Ein Blick zurück in die Zeit der Weltwirtschaftskrise in den frühen dreißiger Jahren des vergangenen Jahrhunderts erleichtert die Analyse der Ursachen, für die Bereitschaft radikale Parteien zu wählen.. Die gemäßigten Parteien in der Weimarer Republik hatten mehrheitlich unter dem Druck der Situation und den Verwerfungen nach dem verlorenen Krieg und der enormen Arbeitslosigkeit versagt und alle Glaubwürdigkeit in der Bevölkerung verloren. Die NSDAP konnte mit einfachen Botschaften, wie heute die AfD, Lösungen für die Misere anbieten. Nur Bruchteile der Wählerschaft hatte Hitlers „mein Kampf“ gelesen und sich deshalb ein realistischen Bild über die Ziele dieser Partei bilden können. Der Weg in das Verhängnis war vorgezeichnet.

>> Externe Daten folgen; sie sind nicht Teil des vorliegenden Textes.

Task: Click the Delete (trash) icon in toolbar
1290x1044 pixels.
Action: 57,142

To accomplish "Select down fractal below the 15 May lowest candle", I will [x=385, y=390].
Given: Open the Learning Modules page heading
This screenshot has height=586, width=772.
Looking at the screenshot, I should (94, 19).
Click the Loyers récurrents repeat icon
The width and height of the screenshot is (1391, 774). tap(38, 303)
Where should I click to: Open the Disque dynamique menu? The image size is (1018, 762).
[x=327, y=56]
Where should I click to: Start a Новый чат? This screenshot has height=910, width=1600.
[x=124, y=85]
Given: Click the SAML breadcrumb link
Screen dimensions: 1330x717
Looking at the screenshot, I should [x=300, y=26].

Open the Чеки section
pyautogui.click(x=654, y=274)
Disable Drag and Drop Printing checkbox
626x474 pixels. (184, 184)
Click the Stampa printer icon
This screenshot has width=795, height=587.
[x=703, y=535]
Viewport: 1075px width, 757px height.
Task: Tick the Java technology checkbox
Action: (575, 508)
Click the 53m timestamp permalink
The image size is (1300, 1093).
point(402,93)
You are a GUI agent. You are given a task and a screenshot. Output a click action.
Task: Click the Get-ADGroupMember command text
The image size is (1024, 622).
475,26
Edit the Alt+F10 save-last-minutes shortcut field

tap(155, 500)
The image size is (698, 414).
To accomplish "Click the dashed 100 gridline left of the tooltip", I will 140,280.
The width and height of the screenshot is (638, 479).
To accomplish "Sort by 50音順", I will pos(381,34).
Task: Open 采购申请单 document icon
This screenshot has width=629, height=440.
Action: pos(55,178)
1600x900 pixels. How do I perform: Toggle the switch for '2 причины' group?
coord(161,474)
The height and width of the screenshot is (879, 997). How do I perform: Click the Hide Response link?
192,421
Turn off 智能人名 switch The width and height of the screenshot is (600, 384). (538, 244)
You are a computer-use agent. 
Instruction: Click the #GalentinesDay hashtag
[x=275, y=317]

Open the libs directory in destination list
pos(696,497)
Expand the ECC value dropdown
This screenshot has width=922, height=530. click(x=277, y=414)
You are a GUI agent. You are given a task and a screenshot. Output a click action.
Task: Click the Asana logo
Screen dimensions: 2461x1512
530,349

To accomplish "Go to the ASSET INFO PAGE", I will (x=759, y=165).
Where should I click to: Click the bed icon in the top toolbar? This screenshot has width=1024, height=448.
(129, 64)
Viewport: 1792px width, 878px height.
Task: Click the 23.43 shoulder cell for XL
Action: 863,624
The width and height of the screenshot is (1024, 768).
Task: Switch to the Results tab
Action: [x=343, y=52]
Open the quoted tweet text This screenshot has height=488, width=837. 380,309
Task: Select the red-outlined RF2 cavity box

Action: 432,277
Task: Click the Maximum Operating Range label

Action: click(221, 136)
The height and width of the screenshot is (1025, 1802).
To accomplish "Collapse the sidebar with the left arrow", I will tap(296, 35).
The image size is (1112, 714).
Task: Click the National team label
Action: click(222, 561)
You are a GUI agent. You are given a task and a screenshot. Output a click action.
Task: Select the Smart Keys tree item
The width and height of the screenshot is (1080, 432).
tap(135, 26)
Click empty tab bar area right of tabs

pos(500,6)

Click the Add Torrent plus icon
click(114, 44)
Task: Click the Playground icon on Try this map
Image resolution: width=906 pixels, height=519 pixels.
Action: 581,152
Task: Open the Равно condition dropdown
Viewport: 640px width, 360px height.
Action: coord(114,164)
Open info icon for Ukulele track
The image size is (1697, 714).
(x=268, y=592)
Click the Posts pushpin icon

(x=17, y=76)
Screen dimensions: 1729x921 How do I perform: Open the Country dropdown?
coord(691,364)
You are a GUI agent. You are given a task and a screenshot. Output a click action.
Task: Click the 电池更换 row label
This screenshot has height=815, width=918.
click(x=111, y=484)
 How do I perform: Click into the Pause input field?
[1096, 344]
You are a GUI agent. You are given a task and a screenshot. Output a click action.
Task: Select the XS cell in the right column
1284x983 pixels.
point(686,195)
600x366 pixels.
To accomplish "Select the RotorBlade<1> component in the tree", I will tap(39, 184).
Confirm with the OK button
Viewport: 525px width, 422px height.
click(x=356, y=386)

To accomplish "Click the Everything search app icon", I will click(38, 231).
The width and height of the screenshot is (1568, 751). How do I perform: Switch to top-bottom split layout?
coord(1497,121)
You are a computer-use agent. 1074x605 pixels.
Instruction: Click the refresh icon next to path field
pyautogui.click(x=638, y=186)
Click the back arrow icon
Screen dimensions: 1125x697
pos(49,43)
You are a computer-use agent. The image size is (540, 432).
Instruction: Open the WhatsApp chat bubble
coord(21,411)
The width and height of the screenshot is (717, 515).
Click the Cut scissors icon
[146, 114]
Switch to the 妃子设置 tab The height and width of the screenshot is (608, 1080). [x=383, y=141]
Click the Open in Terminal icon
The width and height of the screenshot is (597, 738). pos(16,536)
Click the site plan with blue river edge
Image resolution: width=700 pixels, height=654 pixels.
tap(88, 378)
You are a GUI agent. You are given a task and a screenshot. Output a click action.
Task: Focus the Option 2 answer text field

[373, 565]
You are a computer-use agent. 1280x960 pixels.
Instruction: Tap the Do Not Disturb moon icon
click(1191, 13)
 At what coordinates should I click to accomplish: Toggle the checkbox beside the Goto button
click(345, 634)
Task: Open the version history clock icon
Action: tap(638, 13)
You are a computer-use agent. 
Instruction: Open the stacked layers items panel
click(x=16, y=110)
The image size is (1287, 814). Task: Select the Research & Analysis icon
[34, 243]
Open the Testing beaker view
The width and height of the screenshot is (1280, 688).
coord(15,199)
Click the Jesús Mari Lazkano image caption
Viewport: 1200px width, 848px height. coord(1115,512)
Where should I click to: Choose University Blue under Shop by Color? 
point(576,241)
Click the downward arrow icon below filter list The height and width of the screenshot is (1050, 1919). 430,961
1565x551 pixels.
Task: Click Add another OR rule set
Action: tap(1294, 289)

Direkte Erinnerungen und Eindrücke der Naziherrschaft und der Verheerungen des 2. Weltkriegs sowie aus der unmittelbaren Nachkriegszeit haben statistisch gesehen nur noch ca. 20 % der jetzigen Bevölkerung in Deutschland. Faschismus in seinen modernen Ausformungen ist folglich für die übergroße Mehrheit ein abstraktes Wesen mit geringem Abschreckungspotential. Dies gilt erst recht für bildungsferne Schichten, die Politik eher aus dem Bauch heraus verstehen. Daraus ergeben sich Ansätze zum Vorgehen gegen die Strategien der AfD. Deren populistische Hetze ist nicht mit gleicher Münze zu bekämpfen. Aufklärung und Erläuterungen über die programmatischen Aussagen der Postfaschisten sowie nüchterne Gegenüberstellung der Politikentwürfe der demokratischen Parteien sind ein Gebot der Stunde. Rückkehr zur rein sachlichen und für die Wählerschaft nachvollziehbaren Auseinandersetzung zwischen Regierung und Oppositionsparteien ein weiteres. Verzicht auf parteipolitische Profilierung innerhalb der Regierungskoalition ist das dritte Gebot. Und nicht zuletzt muss die Regierungsarbeit endlich klarer und verständlicher kommuniziert werden. Letztlich wird der Wert einer erfolgreichen Regierungsarbeit die Kreuze auf dem Wahlzettel bestimmen
Und schließlich: Wer will sich eigentlich wirklich die blonde Großdeutsche Alice Weidel als potentielle Kanzlerin vorstellen?